§ Exercise instructions
Reproduce, with no edits, the line that contains "The width and height of the screenshot is (961, 809)." and all the lines that follow it, ending with the last line of the records.

§ Data shown

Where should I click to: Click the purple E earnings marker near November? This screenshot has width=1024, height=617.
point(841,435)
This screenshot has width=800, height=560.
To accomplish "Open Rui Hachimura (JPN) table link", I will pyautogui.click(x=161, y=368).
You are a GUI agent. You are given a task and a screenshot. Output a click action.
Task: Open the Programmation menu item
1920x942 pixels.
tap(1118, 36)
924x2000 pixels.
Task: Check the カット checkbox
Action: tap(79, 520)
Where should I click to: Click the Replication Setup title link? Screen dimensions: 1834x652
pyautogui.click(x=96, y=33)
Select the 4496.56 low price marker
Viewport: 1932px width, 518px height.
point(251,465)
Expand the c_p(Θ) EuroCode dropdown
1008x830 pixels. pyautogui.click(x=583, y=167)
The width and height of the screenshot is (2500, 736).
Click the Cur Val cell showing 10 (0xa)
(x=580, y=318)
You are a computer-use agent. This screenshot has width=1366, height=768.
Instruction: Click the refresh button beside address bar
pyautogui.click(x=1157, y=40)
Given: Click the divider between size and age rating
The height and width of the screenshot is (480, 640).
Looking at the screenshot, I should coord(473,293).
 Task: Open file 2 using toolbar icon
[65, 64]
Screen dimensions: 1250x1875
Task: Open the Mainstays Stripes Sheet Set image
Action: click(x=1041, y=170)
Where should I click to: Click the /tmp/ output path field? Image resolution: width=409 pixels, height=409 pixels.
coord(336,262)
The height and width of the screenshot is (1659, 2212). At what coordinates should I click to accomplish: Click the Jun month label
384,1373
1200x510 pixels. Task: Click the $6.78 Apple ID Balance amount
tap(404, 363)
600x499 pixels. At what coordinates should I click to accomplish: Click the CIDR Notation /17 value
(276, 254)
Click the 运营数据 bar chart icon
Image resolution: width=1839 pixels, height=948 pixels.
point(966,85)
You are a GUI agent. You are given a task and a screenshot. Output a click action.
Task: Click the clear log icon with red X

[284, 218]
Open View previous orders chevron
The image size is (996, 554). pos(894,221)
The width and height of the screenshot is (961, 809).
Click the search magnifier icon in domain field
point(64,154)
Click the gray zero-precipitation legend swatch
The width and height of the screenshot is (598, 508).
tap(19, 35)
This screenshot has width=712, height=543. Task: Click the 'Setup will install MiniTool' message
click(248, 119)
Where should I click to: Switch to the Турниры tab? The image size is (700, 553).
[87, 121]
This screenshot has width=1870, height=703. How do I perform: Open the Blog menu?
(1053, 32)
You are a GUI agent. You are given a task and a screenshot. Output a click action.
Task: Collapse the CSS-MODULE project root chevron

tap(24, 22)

§ Answer for the task
The width and height of the screenshot is (961, 809).
Click the search magnifier icon in domain field
point(64,154)
Click the gray zero-precipitation legend swatch
The width and height of the screenshot is (598, 508).
tap(19, 35)
This screenshot has width=712, height=543. Task: Click the 'Setup will install MiniTool' message
click(248, 119)
Where should I click to: Switch to the Турниры tab? The image size is (700, 553).
[87, 121]
This screenshot has width=1870, height=703. How do I perform: Open the Blog menu?
(1053, 32)
You are a GUI agent. You are given a task and a screenshot. Output a click action.
Task: Collapse the CSS-MODULE project root chevron

tap(24, 22)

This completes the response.